A 2002 flood in Germany caused damage worth $16.5 billion, making it Europe’s costliest single disaster. And it’s getting worse. The WMO says 2021 has been “a summer of extremes” with unprecedented numbers of floods, heatwaves and wildfires.
Laying the blame squarely on climate change, Dr Omar Baddour, WMO Head of Climate Monitoring and Policy, says: “This has brought unprecedented heat, droughts, cold and wet conditions in various places. The connection of this large-scale disturbance of [the] summer season with the warming of [the] Arctic and the heat accumulation in the ocean needs to be investigated.”
The human toll
In July 2021, two months’ worth of rain fell in two days across Germany, Belgium, Netherlands and Luxembourg, triggering floods which AP reported killed 208 people.
In the Chinese province of Henan, a whole year’s rainfall occurred in just four days in July. Reuters reported 25 dead including 12 passengers who drowned when a subway train flooded in the capital Zhengzhou.
Heat dome
Between 25 June and 1 July, the northwestern US and western Canada suffered a heatwave in which temperatures hit 50C, resulting in 500 deaths in British Columbia alone. Scientists at the Royal Netherlands Meteorological Institute (KNMI) concluded climate change was the cause.
Their study found that the heatwave resulted from a “heat dome”, a slow moving area of intense high pressure which causes an area to heat up exponentially. Climate change, they said, made heat domes more likely by weakening the summer jet stream.
Early warning saves lives
Strengthening multi-hazard early warning systems is a vital first step to limiting damage and loss of life from extreme weather, says WMO Secretary-General Professor Petteri Taalas. With the ‘make or break’ COP26 climate summit in Glasgow, Scotland in September, Taalas is urging world leaders to invest in climate adaptation systems.

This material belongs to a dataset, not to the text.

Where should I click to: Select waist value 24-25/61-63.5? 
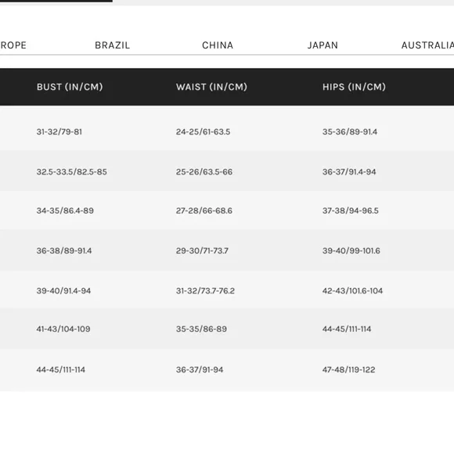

The 2021 edition of the World Economic Forum’s Global Risks Report identified extreme weather as the third most clear and present danger to the world after infectious diseases and crises threatening people’s livelihoods.

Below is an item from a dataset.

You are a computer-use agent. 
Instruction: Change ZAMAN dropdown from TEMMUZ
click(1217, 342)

What’s the World Economic Forum doing about climate change?
Warning that global cooperation on climate change has been weakened by the COVID-19 pandemic, the report said: “Climate change – to which no one is immune – continues to be a catastrophic risk. A shift towards greener economies cannot be delayed until the shocks of the pandemic subside.”
The Forum has also convened the Alliance of CEO Climate Leaders, a global community of CEOs committed to catalyzing action across all sectors and engaging policymakers to help deliver the transition to a net-zero economy.